BY: Nisreen Eadeh/Staff Writer

As the 2016 presidential election intensifies, this week became a policy test for each candidate as they were invited to speak at the annual American Israel Public Affairs Committee (AIPAC) policy conference. The conference boasted keynote speeches by many high ranking American officials, such as Vice President Joe Biden and House Speaker Paul Ryan. Also invited to the conference were the democratic and republican presidential candidates, all of whom attended with the exception of Senator Bernie Sanders.

It does not come as a surprise that Sanders opted out of the AIPAC conference, seeing as his campaign has refused to accept money from or create a political action committee (PAC). Although AIPAC is not a PAC, but rather a pro-Israel lobby, the group still contributes tremendously to several campaigns and PACs in order to gain support for the pro-Israel agenda. Sanders has garnered significant support from the Arab American population because of his refusal to take money from any lobbying group, not just AIPAC.

It is no secret that the presidential candidates who did attend the AIPAC conference were doing so to cozy up to pro-Israel supporters for the purposes of enhancing the Israeli-American relationship. The first to speak was Hillary Clinton who made it clear from the start that she is a staunch Israel supporter; she spoke mostly of the need to take the U.S.-Israeli “alliance to the next level” through “even more intense security and diplomatic cooperation.” Secretary Clinton also spent time condemning the BDS movement, while stating that no sitting president can be neutral on the conflict. Political pundits are describing her speech as “hawkish” and even “delusional” in her pledges to protect Israel from the consequences of breaking international laws.

Donald Trump, on the other hand, chose to talk less about how to grow the U.S.-Israel relationship and more on how much he dislikes the Iranian government and the Palestinian Authority. Although Trump began his speech by saying “I didn’t come here tonight to pander to you about Israel,” he was still insistent that he would be unequivocally pro-Israel in negotiations, despite earlier claims that he would be “neutral.”

Senator Ted Cruz seized Trump’s backtracking as an opportunity to say that he would make a better president because he would not be neutral.

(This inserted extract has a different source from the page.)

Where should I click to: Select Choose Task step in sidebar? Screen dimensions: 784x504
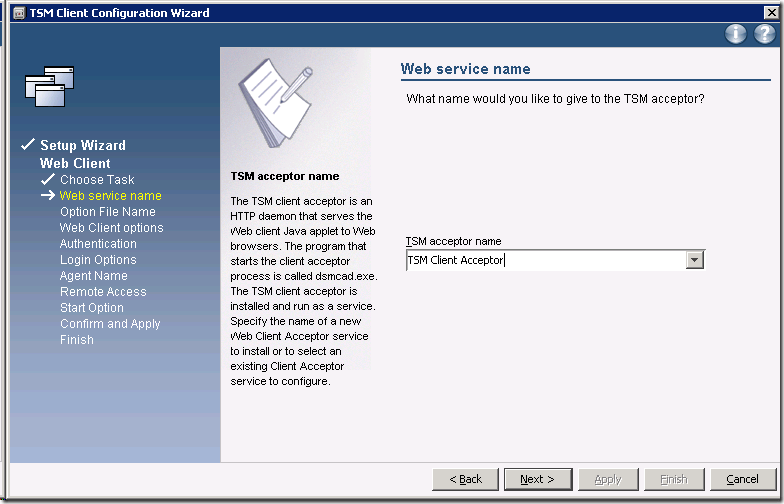[x=96, y=180]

Cruz pledged to defund any university that supports BDS, move the American embassy to Jerusalem, and “stand unapologetically with the nation of Israel.” Cruz even went so far as to say that “Palestine has not existed since 1948” and is therefore undeserving of consideration in solution negotiations. Cruz’s level of sheer animosity toward Palestinians was widely enjoyed by attendees and reaffirms the growing normalcy of dehumanizing Palestinians in political rhetoric.

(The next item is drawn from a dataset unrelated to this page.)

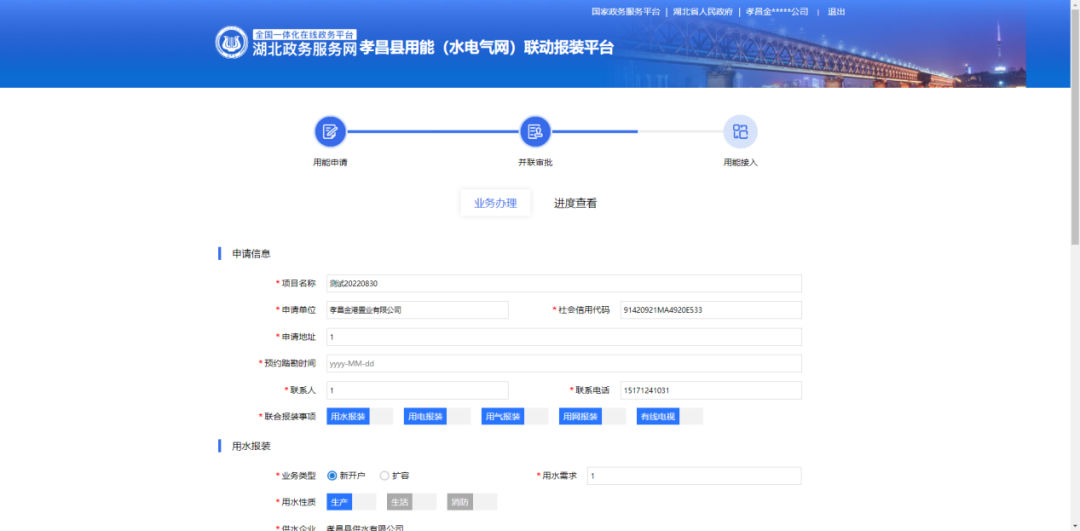Toggle the 用气报装 switch

click(x=514, y=416)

(Thousands gathered in Washington, D.C. to protest outside of the AIPAC conference Sunday, March 20)

The only presidential candidate to offer Arab Americans some hope for an even-handed American position with the Israeli-Palestinian conflict is Bernie Sanders. In a Middle East policy speech he gave in Utah at the same time as the AIPAC conference, Sanders said that there are many Palestinians who are suffering and “you can’t have good policy that results in peace if you ignore one side.” He acknowledged Palestinian rights by saying “peace also means security for every Palestinian. It means achieving self-determination, civil rights, and economic well-being for the Palestinian people.” This belief should not be a political controversy, but it is seen as the extreme proposal compared to those of Sanders’ peers.

Some pundits are saying that Sanders chose not to attend the conference because he has many pro-Palestine supporters. However, it seems more likely that the real reason he did not attend is because it would simply be uncharacteristic of a man who has for years spoken out against the influence of money and wealthy contributors in politics.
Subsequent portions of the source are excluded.